In 2016, Lipovača released his second solo album, Internal Waves of Love, featuring mostly instrumental compositions, with several tracks featuring former Black Sabbath member Tony Martin on vocals.

===Collaborations===
In the late 1970s, during Divlje Jagode hiatus caused by the members' mandatory stints in the Yugoslav army, Lipovača, together with lyricist Marina Tucaković, became the spiritus movens for the disco group Mirzino Jato. He produced Mladen Vojičić's 1995 solo album Dani bez tebe (Days Without You), also authoring part of the album songs. He produced, wrote music arrangements and played bass guitar on the 1997 album Istina (Truth) by Croatian Christian rock band Glasnici Istine (Messengers of Truth). He worked as a producer, arranger and author of a part of the material in the edition Tri hafiza (Three Hafizes), recorded by singers Burhan Šaban, Aziz Alili and Mensur Malkić. He composed songs for the album Ja sam vjetar zaljubljeni (I'm a Wind that's in Love) by Bosnian pop singer Deen. He produced albums of Islamic spiritual music Hori, hori vasiona (The Universe Sings in Choir, 2002) and Ti si vjetar, ja sam plamen (You Are a Wind, I Am a Flame) by the Zagreb-based female choir Arabeske (The Arabesques). For the various artists album Hronično neumorni (Chronically Restless), featuring songs composed on lyrics by poet Milan B. Popović, he recorded the song "Poeta umire tiho" ("Poet Dies Quietly").

==Equipment==
Lipovača owns a large collection of guitars. He uses a Gibson Les Paul from 1959. He also uses an Ovation 12-string guitar. Apart from these guitars, he has a collection of Fender, Charvel, Jackson and other guitars.

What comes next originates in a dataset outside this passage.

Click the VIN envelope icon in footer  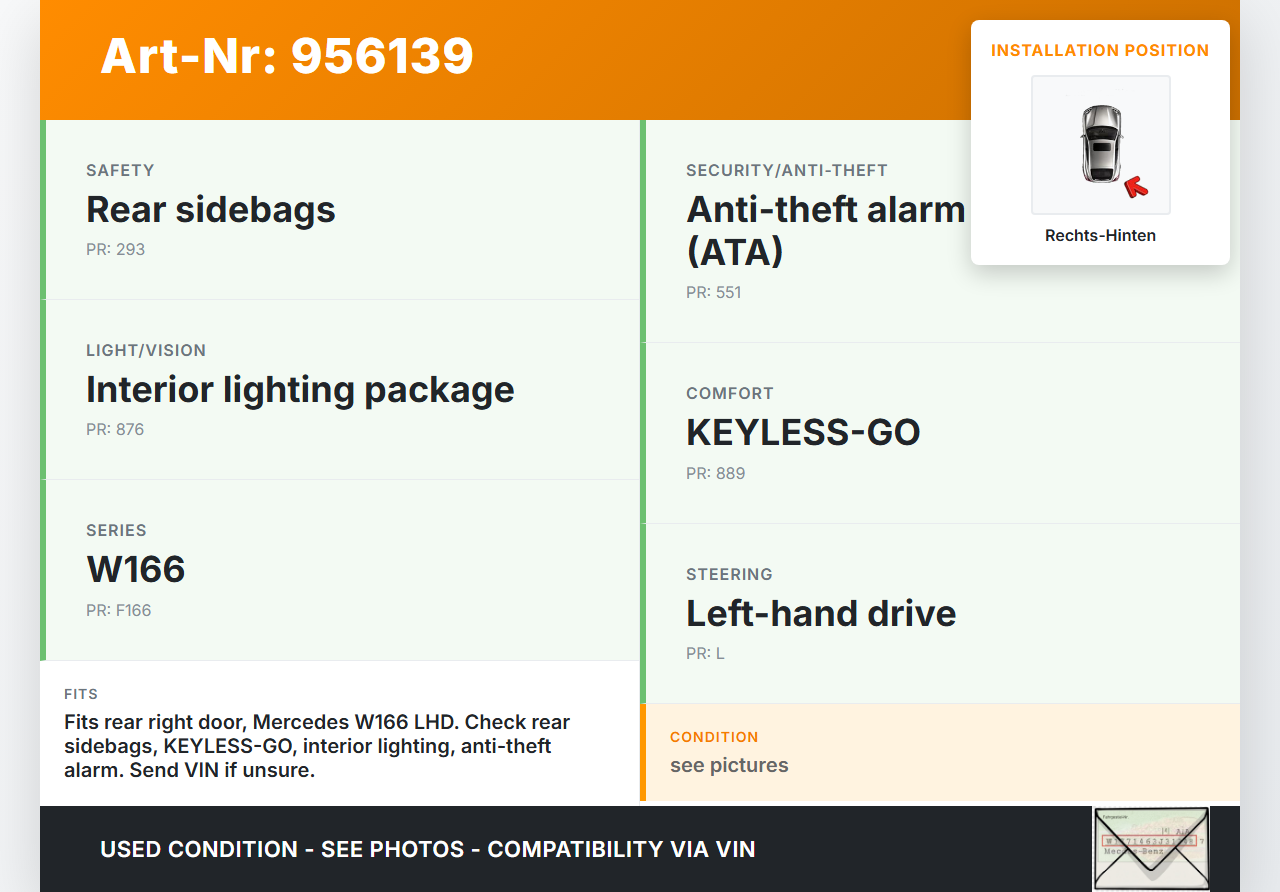(x=1150, y=848)
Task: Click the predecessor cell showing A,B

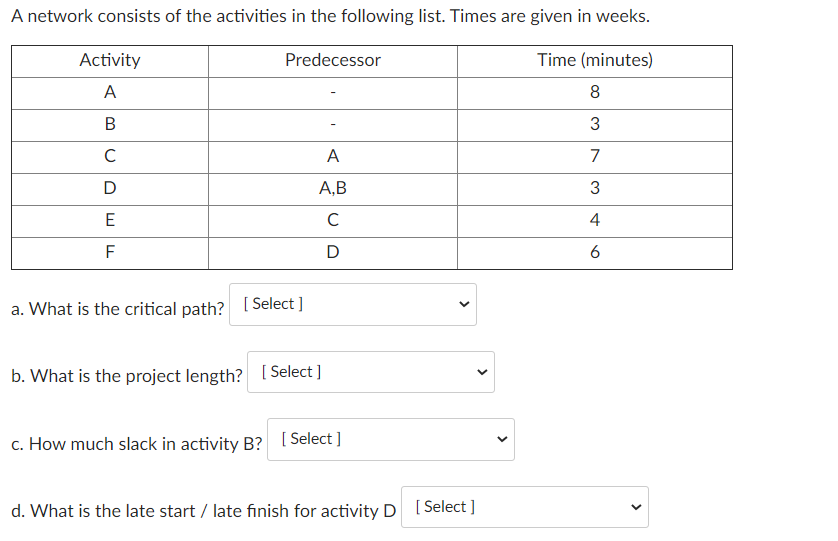Action: [332, 188]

He is most often seen performing with a Fender Stratocaster from 1967 which he modified heavily. The guitar has Dimarzio Superdistortion bridge pickup and some Fender middle pickup. Lipovača also added a Floyd Rose tremolo on the guitar.

He uses Marshall and Mesa Boogie amplifiers. He uses an Eventide 3000 harmonizer and Whammy effects pedal. He sometimes uses a Dunlop Cry Baby wah-wah pedal.

==Personal life==
Lipovača lived in Sarajevo until the outbreak of the Bosnian War, after which he moved to Germany, London and, eventually, Zagreb, where he still resides. He is married and has a daughter.

==Legacy==
In 2000, Divlje Jagode song "Jedina moja" was polled No.89 on Rock Express Top 100 Yugoslav Rock Songs of All Times list.

==Discography==
===With Divlje Jagode===
====Studio albums====
- Divlje jagode (1978)
- Stakleni hotel (1981)
- Motori (1982)
- Čarobnjaci (1983)
- Vatra (1985)
- Wild Strawberries (as Wild Strawberries, 1987)
- Konji (1988)
- Labude, kad rata ne bude (1994)
- Sto vjekova (1997)
- Od neba do neba (2003)
- Biodinamička ljubav (2013)
- Jukebox (2020)
- Prati moje stare tragove (2024)

====Live albums====
- Live in Beograd (2023)

====Compilations====
- Najbolje (1986)
- Sarajevo, ti i ja (1993)
- Antologija 1 (1995)
- Antologija 2 (1995)
- The Very Best Of: Let na drugi svijet (2004)
- The Ultimate Collection (2008)
- The Love Collection: Najljepše ljubavne pjesme (2011)
- Greatest Hits (2015)

====Box sets====
- Collection (2006)
- Original Album Collection Vol.1 (2018)
- Original Album Collection Vol.2 (2018)

====Video albums====
- Divlje Jagode (2004)

====Singles====
- "Rock 'n' Roll" / "Jedina moja" (1977)
- "Moj dilbere" / "Prijatelj" (1977)
- "Patkica" / "Kad bi vi gospođo" (1978)
- "Nemam ništa protiv" / "Bit' će bolje!" (1979)
- "Konji" / "Turski marš" (1988)
- "Marija" (2003)
- "Dobro došla ljubavi / Marija" (2003)
- "Piramida" (2006)
- "Evo banke cigane moj" (2016)

===Solo===
====Studio albums====
- Magic Love (1993)
- Internal Waves of Love (2016)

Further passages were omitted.